**Written task**.
Edit every entry below by replacing "Instruction" with "Request", leaving all other text unchanged. Omit the pictures from your answer.

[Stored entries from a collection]
****************************************

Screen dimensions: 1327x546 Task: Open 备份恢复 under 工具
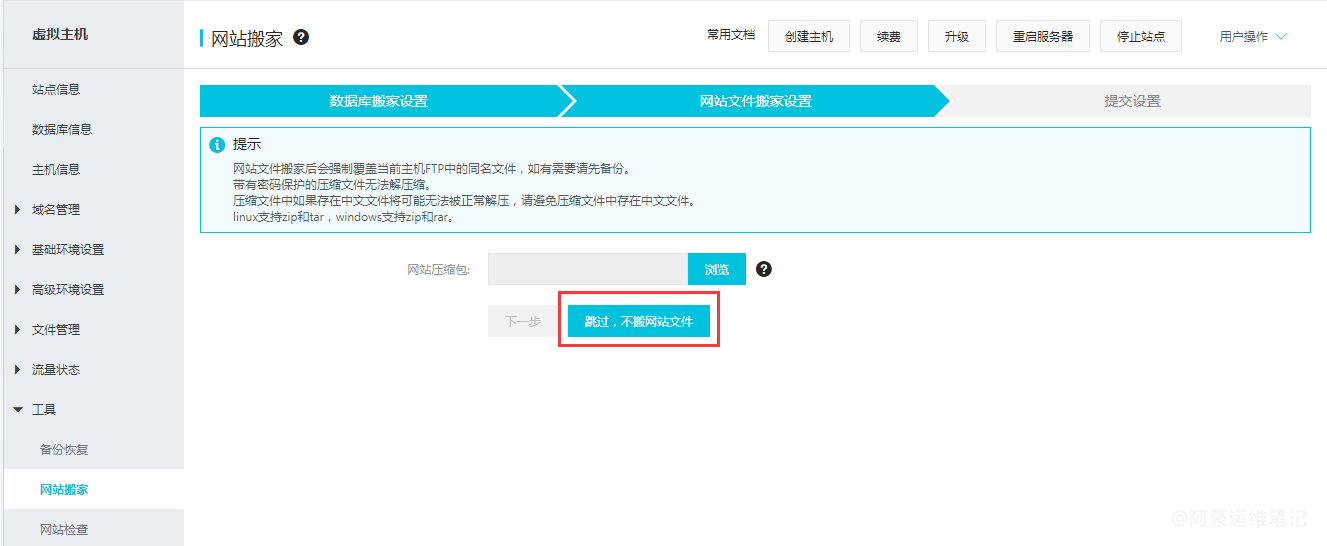coord(64,450)
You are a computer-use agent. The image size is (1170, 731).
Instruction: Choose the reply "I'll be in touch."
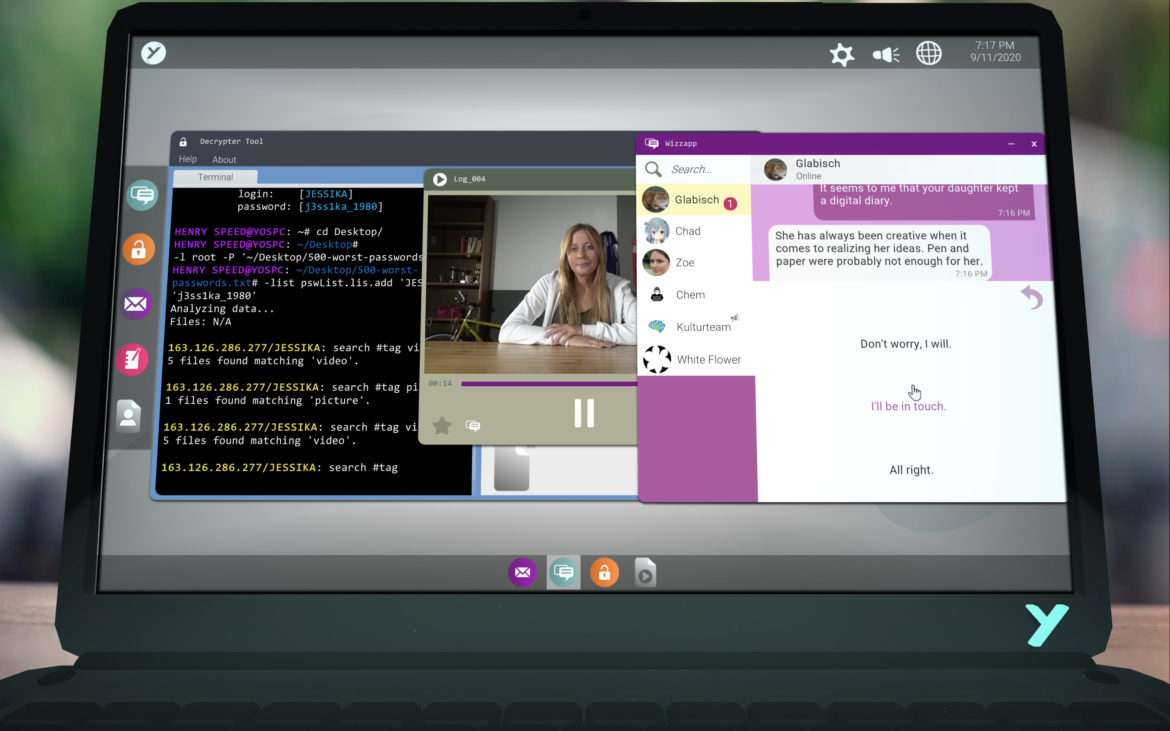click(x=908, y=407)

****************************************

**Solution below**.
Screen dimensions: 1327x546 Task: Open 备份恢复 under 工具
coord(64,450)
You are a computer-use agent. The image size is (1170, 731).
Request: Choose the reply "I'll be in touch."
click(x=908, y=407)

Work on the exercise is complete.